As we all piled into our old slightly beat-up Chevy Tahoe, which is now a bit more slightly beaten-up since I’ve inherited it, I became overwhelmed with a sense of dejavu. My dad at the wheel, with his seat pushed so far back my little sister has the leg space of a squirrel, my mom in the passenger seat scanning over countless People magazines, and me; looking out the window at the world as it whizzes by. Haven’t I been here before? What is it about family road trips that make me feel like I’m forever stuck in a time capsule?
Time ticks by slowly, and I can only survive my sister’s singing for so long. As a teenager I feel like I should be doing teenager things like listening to angsty music on my iPod, texting my friends, or catching up on some serious Facebook stalking. However, most of the time, I just catch myself dozing off.
As I drift back and forth between what can be pretty closely compared to unconsciousness, I can’t help but wonder what lies ahead for this family outing. Is my dad going to walk into another restaurant with his fly unzipped? Is my mom going to make us take at least 3 rest-room stops to accommodate her tiny bladder? Is my little sister going to sprawl out over the entire back seat so that I have nowhere to rest my head? Most of these situations are probably inevitable, but you never really know when you’re traveling with my family.
It takes a lot to put up with constant bickering over which radio station to listen to, how high the air conditioner should be turned on, and which restaurant is best to stop for dinner. However, when I take a second to really look at the people around me, I realize that I couldn’t have chosen a better group if I tried.

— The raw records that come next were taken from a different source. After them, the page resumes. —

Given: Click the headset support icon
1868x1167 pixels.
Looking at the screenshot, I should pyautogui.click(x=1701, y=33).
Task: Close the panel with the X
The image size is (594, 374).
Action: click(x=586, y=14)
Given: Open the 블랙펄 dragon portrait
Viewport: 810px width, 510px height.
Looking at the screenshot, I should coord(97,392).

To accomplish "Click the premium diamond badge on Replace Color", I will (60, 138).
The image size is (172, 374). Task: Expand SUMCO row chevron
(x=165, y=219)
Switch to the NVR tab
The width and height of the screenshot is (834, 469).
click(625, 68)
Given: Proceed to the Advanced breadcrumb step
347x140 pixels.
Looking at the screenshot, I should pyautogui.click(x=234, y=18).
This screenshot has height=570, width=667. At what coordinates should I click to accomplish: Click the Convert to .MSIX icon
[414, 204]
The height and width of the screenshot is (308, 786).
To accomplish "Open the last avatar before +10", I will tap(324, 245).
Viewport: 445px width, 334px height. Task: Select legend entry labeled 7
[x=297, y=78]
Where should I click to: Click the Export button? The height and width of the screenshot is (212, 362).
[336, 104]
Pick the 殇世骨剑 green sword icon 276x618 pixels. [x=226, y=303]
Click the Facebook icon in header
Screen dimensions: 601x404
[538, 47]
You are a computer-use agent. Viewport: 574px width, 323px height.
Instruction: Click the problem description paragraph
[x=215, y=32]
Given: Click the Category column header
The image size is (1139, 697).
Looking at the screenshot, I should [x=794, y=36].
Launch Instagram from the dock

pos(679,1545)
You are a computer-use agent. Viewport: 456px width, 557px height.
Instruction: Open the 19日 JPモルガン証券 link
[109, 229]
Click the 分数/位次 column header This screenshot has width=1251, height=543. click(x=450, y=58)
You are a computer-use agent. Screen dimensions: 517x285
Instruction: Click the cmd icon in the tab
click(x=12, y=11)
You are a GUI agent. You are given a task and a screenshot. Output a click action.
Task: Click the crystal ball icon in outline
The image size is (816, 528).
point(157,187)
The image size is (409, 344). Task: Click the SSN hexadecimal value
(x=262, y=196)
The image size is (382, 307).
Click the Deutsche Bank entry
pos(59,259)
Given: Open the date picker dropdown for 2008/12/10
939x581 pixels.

After all, Thanksgiving is right around the corner and I would say family is a pretty big component of the holiday. Granted, nobody’s family is perfect, but they shouldn’t have to be. Imperfections make us human, and being human causes imperfections, so how could a person’s entire family ever come close to being “perfect”? It couldn’t. So this Thanksgiving I’m not going to wish for my dad to be less embarrassing, my mom to be less involved, or my sister to be less hyper. I’m just going to be thankful that they are in my life, and thankful that no matter what I can always be proud to call them my family.